Cargo carried on the Galliano Gennari was thrown into the sea after the ship was stranded. The first instance Tribunal ordered the master Berti to pay compensation for cargo damage to the shipper Fenzo for extra-contractual liability, allowing for the enforcement of both contractual and extra-contractual actions against the shipowner and carrier Ditta U Gennari (DUG) and the master respectively.
DUG appealed against the decision, arguing that Fenzo's rights were time-barred under the Italian Code of Navigation and that it was exempt from liability for the fault of the master under art 4.2.a of the Hague Rules. The issue was whether the six-month time bar under the Italian Code of Navigation or the five-year time bar from the incident causing the damage under the Italian Civil Code applied. The Court of Appeal upheld DUG's argument regarding the barring of Fenzo's rights, and held that it was impossible to exercise both contractual and extra-contractual actions unless the damage also constituted a criminal act.
Fenzo appealed in cassation, invoking DUG's contractual liability and, if the Court did not find it, its extra-contractual liability.
Held: The appeal is dismissed.
The Court emphasised that the decision of the Court of Appeal was correct as to the content, but the reasoning had to be revised. The exclusion of the concurrence of contractual and extra-contractual liability of the carrier for faults of its auxiliaries is based on the parties affected by the effects of the damage, namely third parties or parties to the contract of carriage. In the case of damage suffered by third parties, the carrier is liable in both contract and delict/tort. This would not be the case if the damage were suffered by the other party to the contract of carriage, as the excepted peril of nautical fault under art 4.2.a of the Hague Rules applies. The Court recalled that under art 4.2.a of the Hague Rules:
Neither the carrier nor the ship shall be responsible for loss or damage arising or resulting from:
(a) Act, neglect, or default of the master, mariner, pilot, or the servants of the carrier in the navigation or in the management of the ship.

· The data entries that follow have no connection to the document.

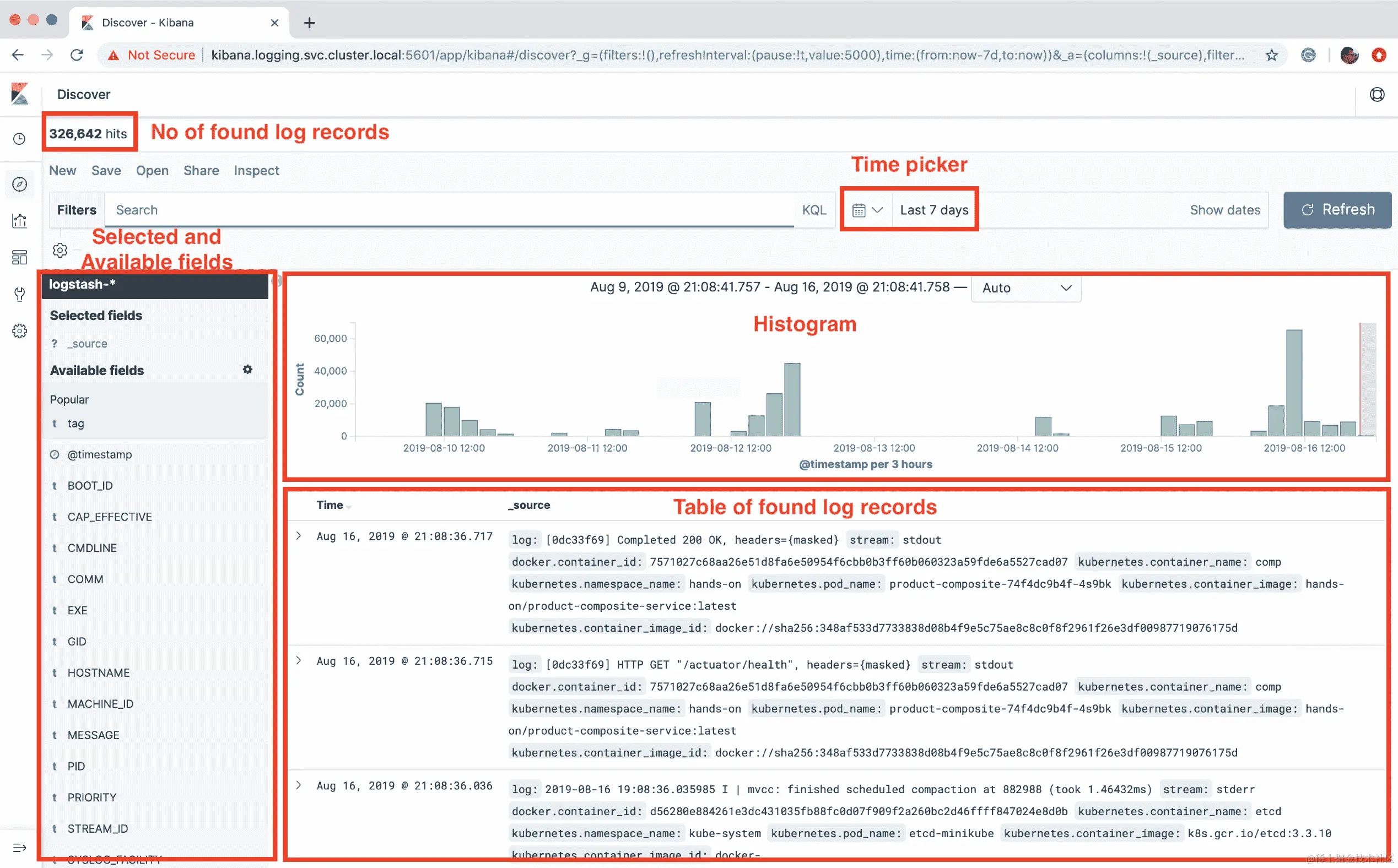
Task: Open the Visualize chart icon in sidebar
Action: tap(19, 221)
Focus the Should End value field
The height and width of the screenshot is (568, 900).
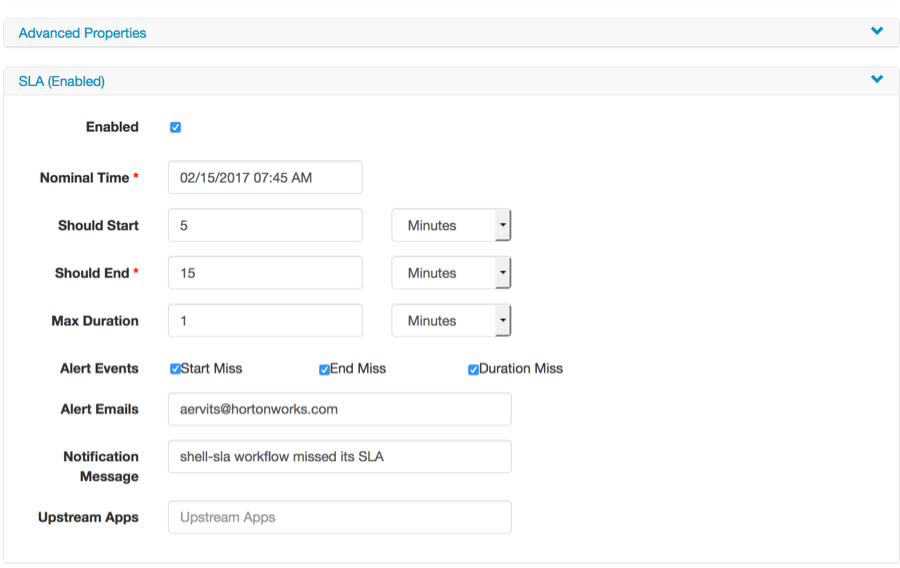click(x=265, y=273)
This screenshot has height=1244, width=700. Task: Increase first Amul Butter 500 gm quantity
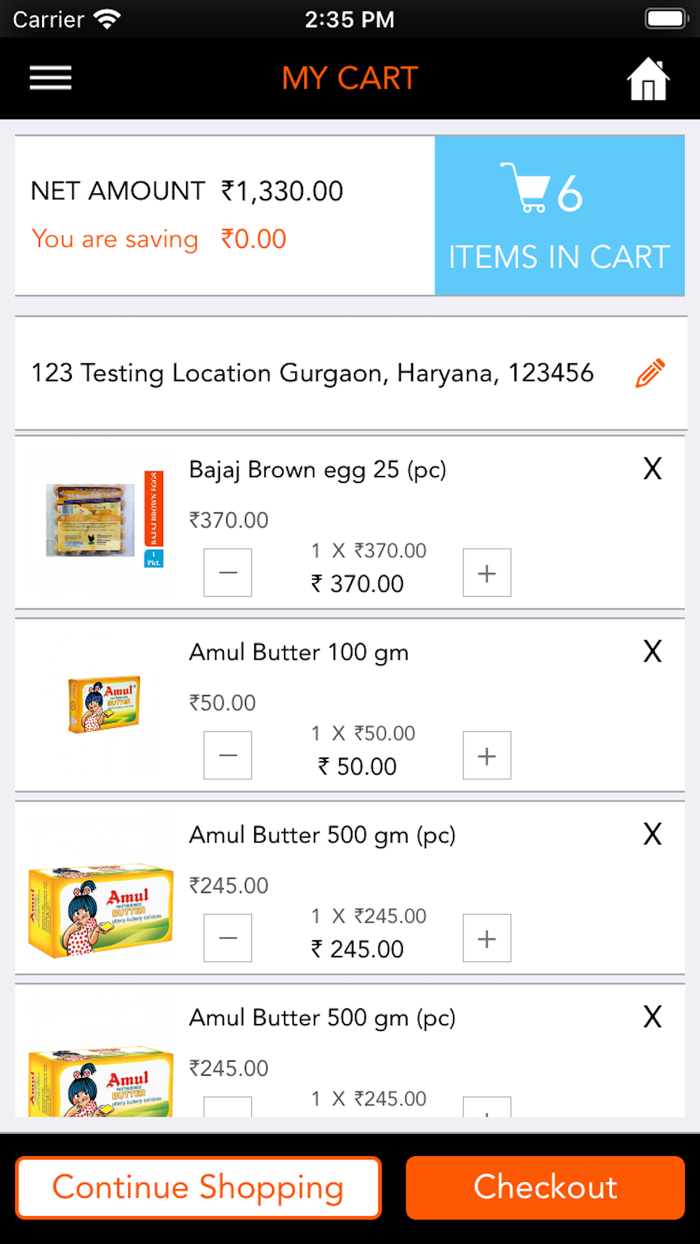487,938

The Court also recalled that since its introduction in the 1893 Harter Act as a reaction to the widespread use of exoneration clauses of carriers' liability in Anglo-Saxon practice, the exemption of liability of nautical fault concerned the carrier and the ship. The carrier's and ship's liability for loss of or damage to the goods was also considered incapable of being amended by the parties' agreement. On the other hand, an exemption of liability was provided in cases of 'excepted perils', considered specific risks of navigation, where the determination of the carrier's fault would have been difficult to assess, such as an act of war under art 4.2.e of the Hague Rules and other events of force majeure.
These principles were upheld in the 1921 Hague Conference and the Hague Rules and approved at the International Conference of Maritime Law held in Brussels. Finally, they were translated into Italian domestic law. The Court also pointed out that the carrier must make the ship seaworthy, but it cannot be held liable for mistakes and the nautical fault of the crew, which it cannot control.